インストール方法は、 Force.com IDE と同様に、[Help] > [Install New Software...] で Location に http://dl.dropbox.com/u/12269376/RichVisualForceEditorUpdateSiteを指定します。

※公式サイトのトップで案内されている Rich Visualforce Editor 2.0 の jar をダウンロードして、eclipse/plugins/ フォルダに配置して Eclipse を再起動する方法では動作しませんでした。

こちらも気に入ったら、[File Associations] で *.page と *.component をデフォルト設定しましょう。 Eclipse のプラグインや設定は以上です。 標準そのままよりも、かなり快適な開発環境ができましたね。 次は、便利なブラウザ組込みスクリプトをご紹介します。

Force.com-Metadata-Tool

当社が誇るスーパープログラマ、minoaw さんの作品 Force.com-Metadata-Tool です。 Salesforce のオブジェクト定義をブラウザから一発で参照できるため、非常に重宝しています。

metatool

インストール方法は上記 GitHub の Readme に分かりやすく書いてあります。 Firefox の場合はReadme の通りですが、Chrome 等の他のブラウザの場合、ページ下部の bookmarklet を利用しましょう。 要するに、ブックマークの URL にこの内容を記載すれば動作します。 上のイメージのようにブックマーク バーに入れておけば、利用したいときに押下すれば良い訳です。

最後に、本家 Salesforce の開発者コンソールも着実に進化していますので、ご紹介したいと思います。

開発者コンソール

Winter '14 では開発者コンソールに以下の機能が追加されます。

  • 保存順序のデバッグビュー DML アクションによるレコードのコミットに至るまでの処理が、オブジェクト別にトリガ、入力規則、ワークフローなどで色分けされて時系列に表示されます。
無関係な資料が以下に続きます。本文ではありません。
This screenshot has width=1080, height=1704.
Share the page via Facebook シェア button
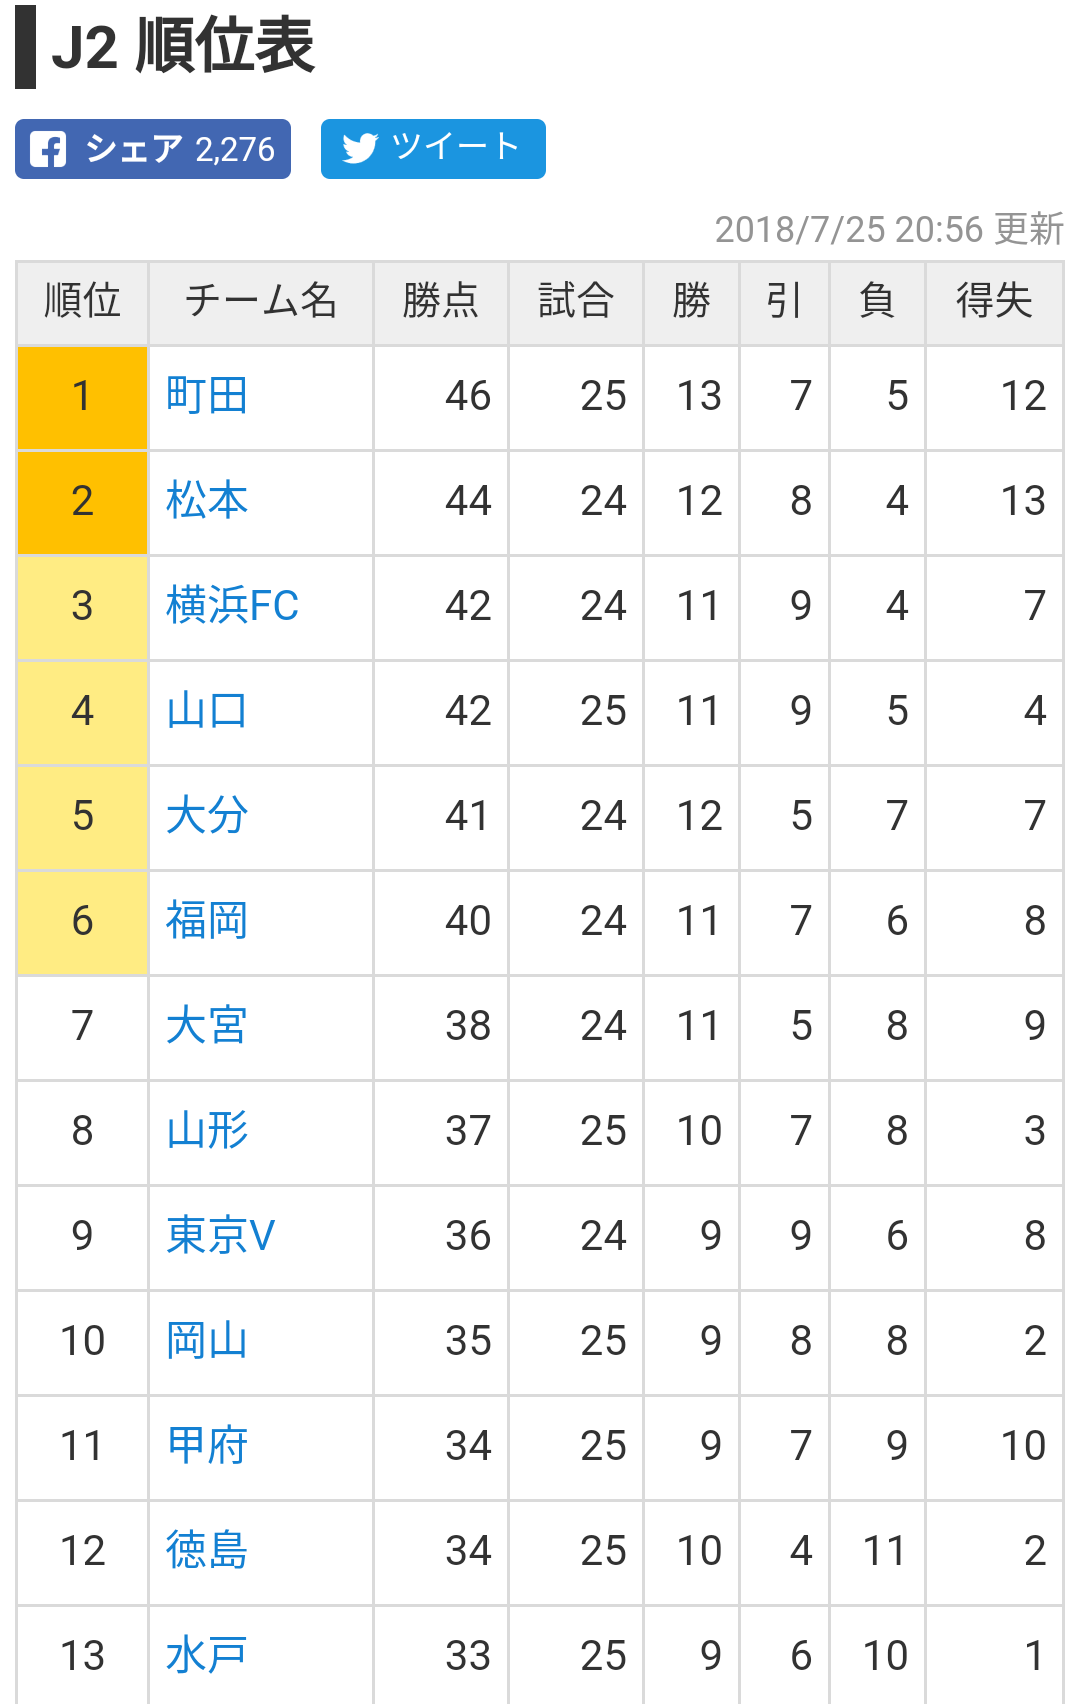153,149
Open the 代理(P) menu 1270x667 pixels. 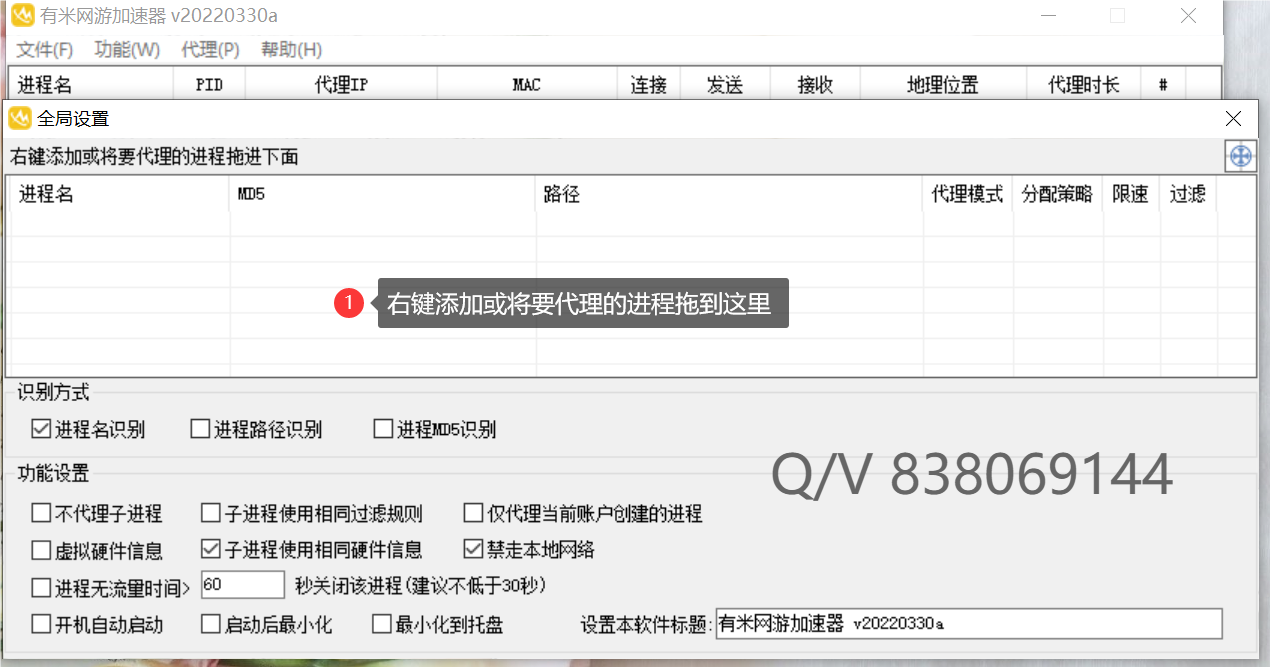210,49
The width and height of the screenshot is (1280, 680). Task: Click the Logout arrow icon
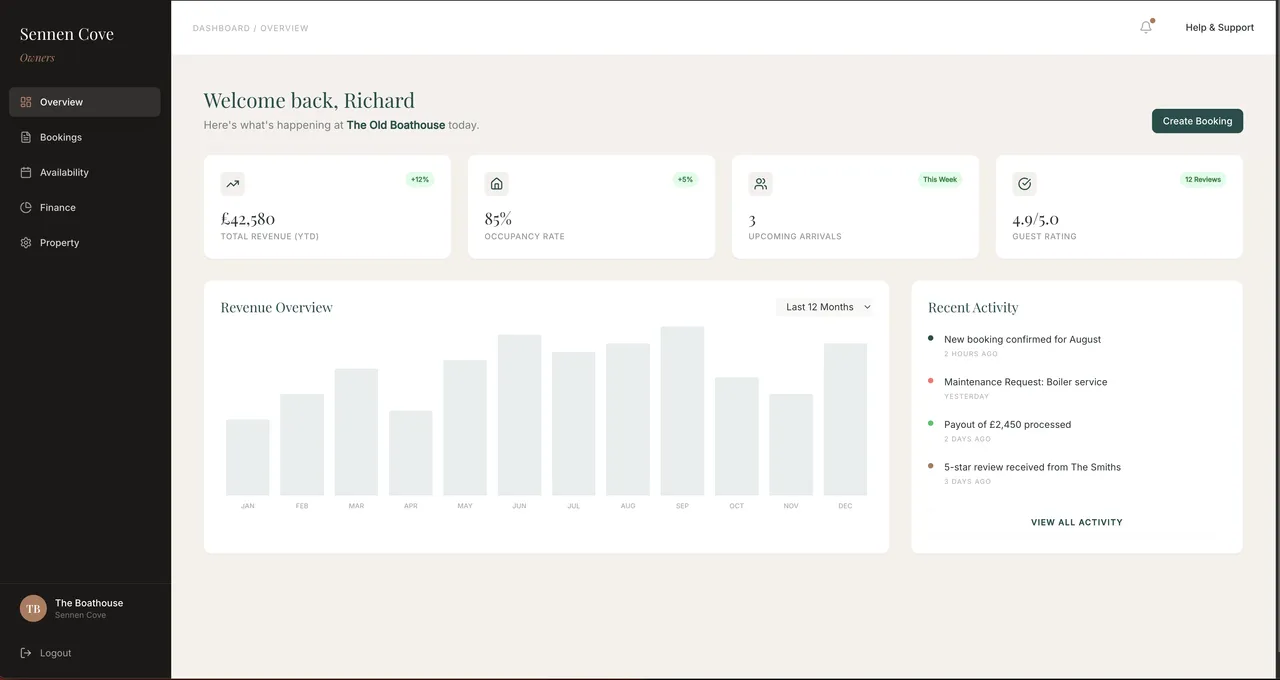tap(26, 653)
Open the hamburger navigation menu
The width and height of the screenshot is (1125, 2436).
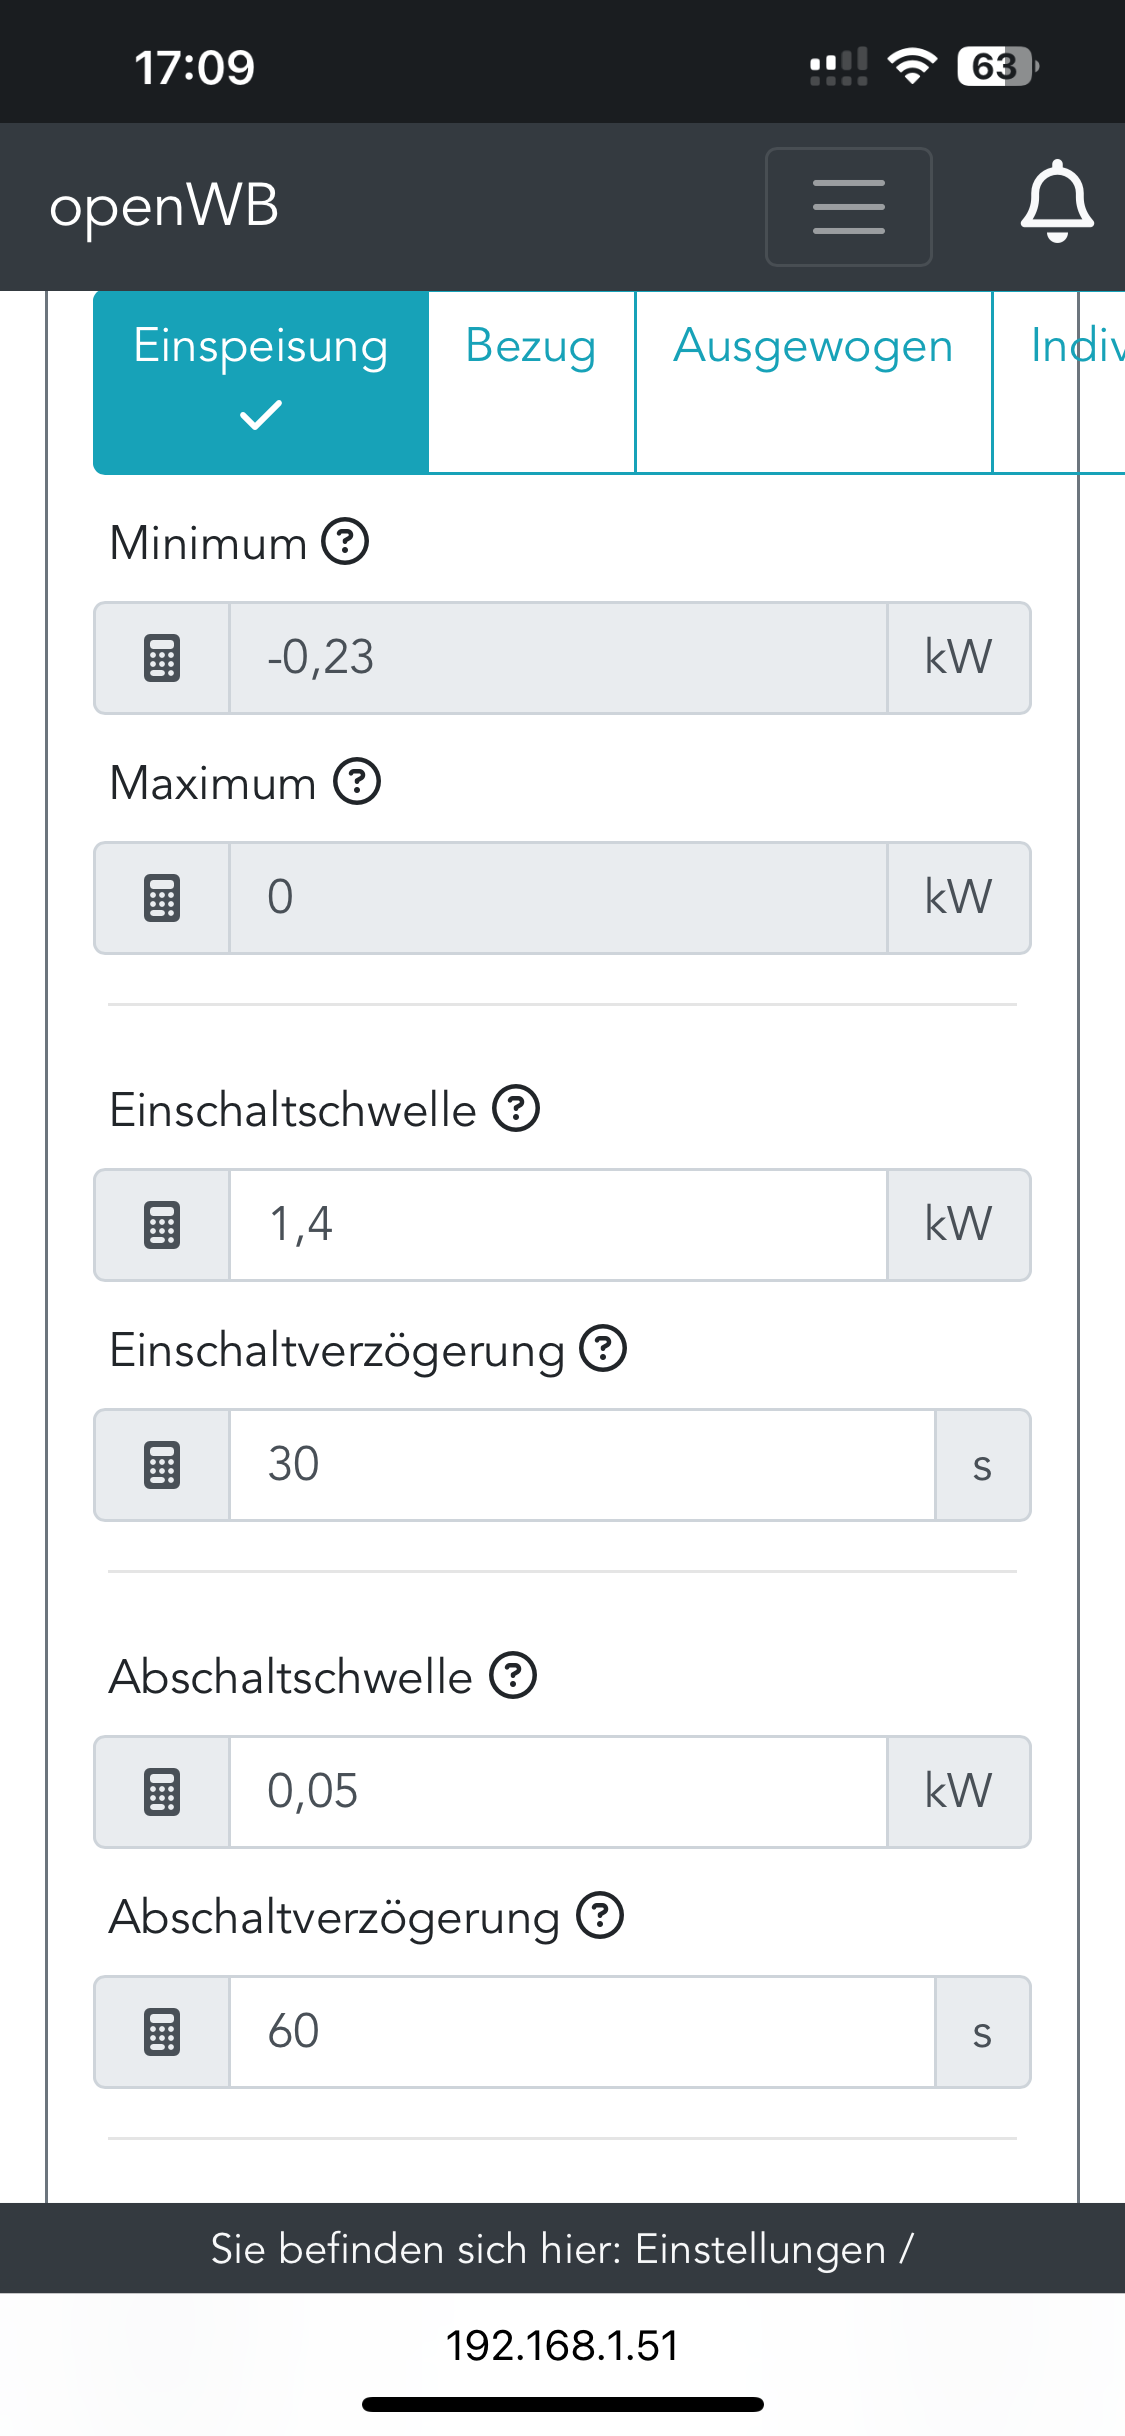[848, 207]

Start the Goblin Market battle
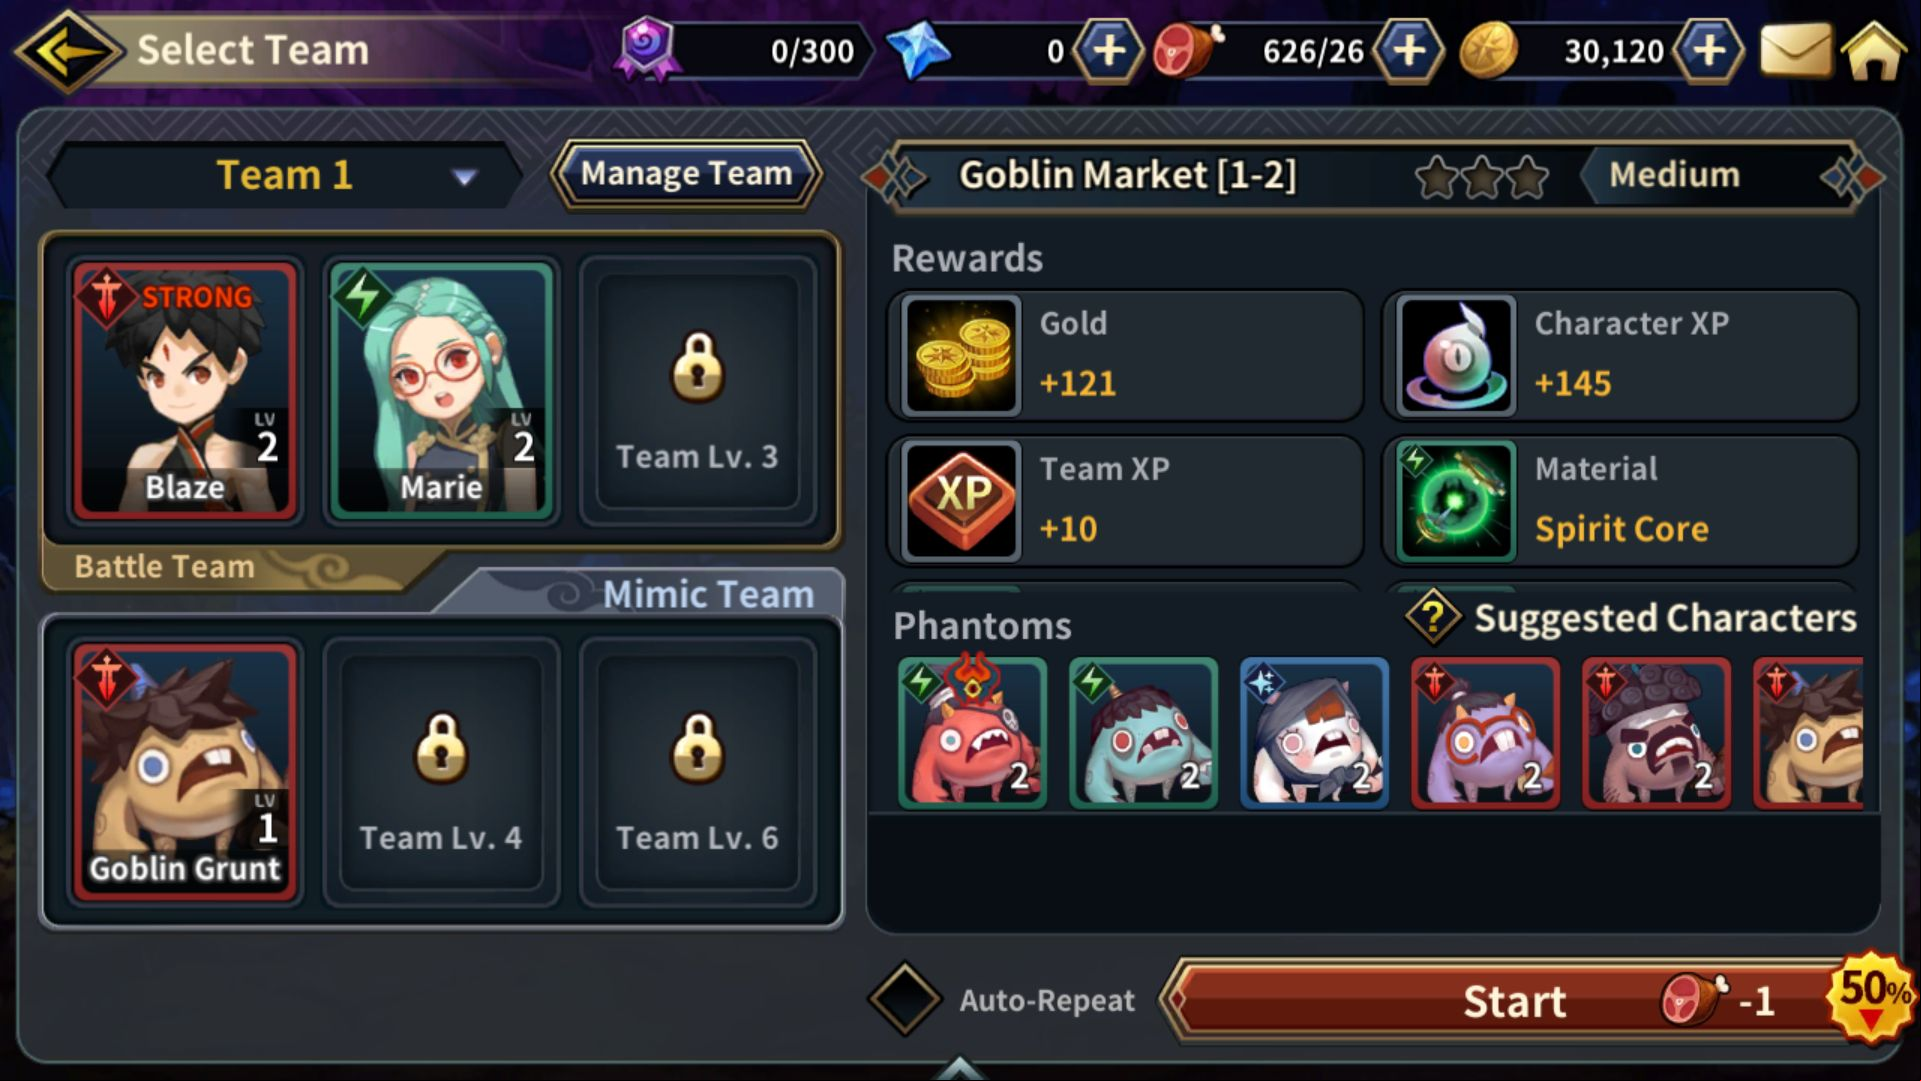(1515, 1000)
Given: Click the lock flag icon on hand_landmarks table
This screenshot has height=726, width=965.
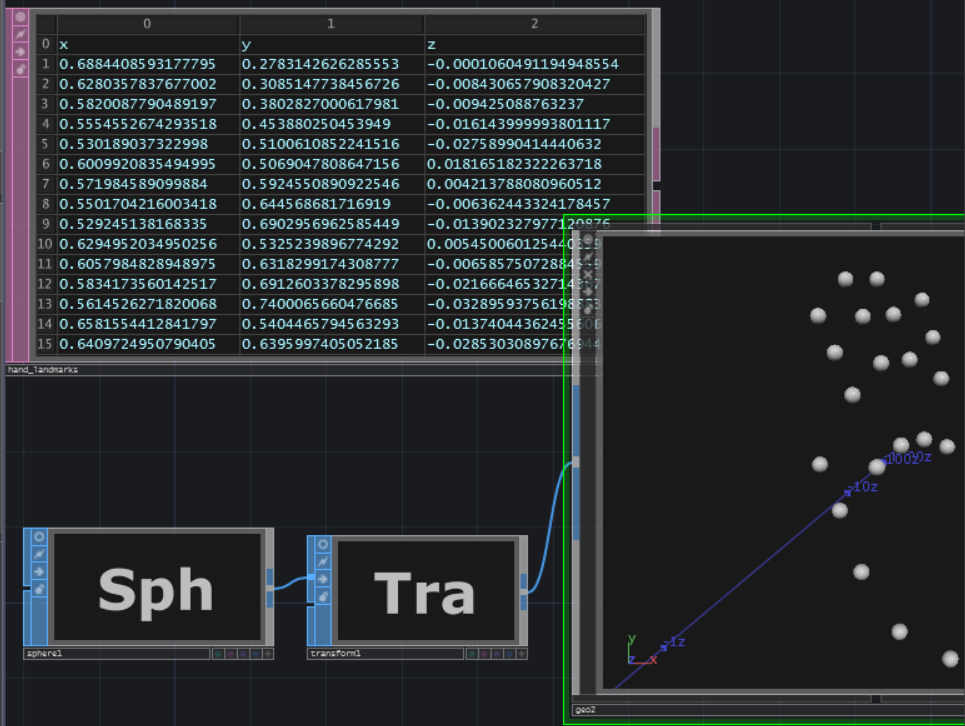Looking at the screenshot, I should [21, 68].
これは待ち望まれていた機能ですよね!

DevConsoleSaveOrder

※プレビュー環境の sandbox ではトリガやワークフローで更新を行っても No save order events となって保存順序が表示されませんが、正式バージョンアップで利用可能になると思われます

  • View State タブによるビューステートの検証(ベータ) Visualforce ページのビューステートを詳細に調査できるようになります。

Viewstate

  • コード検索

    Apex クラス、トリガ等の複数のファイル形式を横断的に検索できるようになります。リリースノートでは Ctrl + F で利用可能と記載されていますが、プレビュー環境の sandbox を見る限りは Ctrl + Shift + H で起動できるようです。

そのほかにも、以下のような機能が追加されます。

  • クエリエディタでの SOSL 検索のサポート
  • 開発者コンソールから JavaScript や CSS などの静的リソースを直接作成・編集可能
  • 特定のクラスやトリガを指定して、ログレベルを個別に変更可能
  • Visualforce ページエディタのプレビューボタン

開発者コンソールは少々動作が重いのが欠点ですが、Force.com IDE にはない便利な機能が色々ありますので、是非利用してみて下さい。

最後に

Force.com 開発に便利なプラグインや設定、開発者コンソールなどを紹介してきましたが、いかがでしたでしょうか。 開発環境やツールは日々進化していますので、これから更に良いものが出てくるかもしれませんね。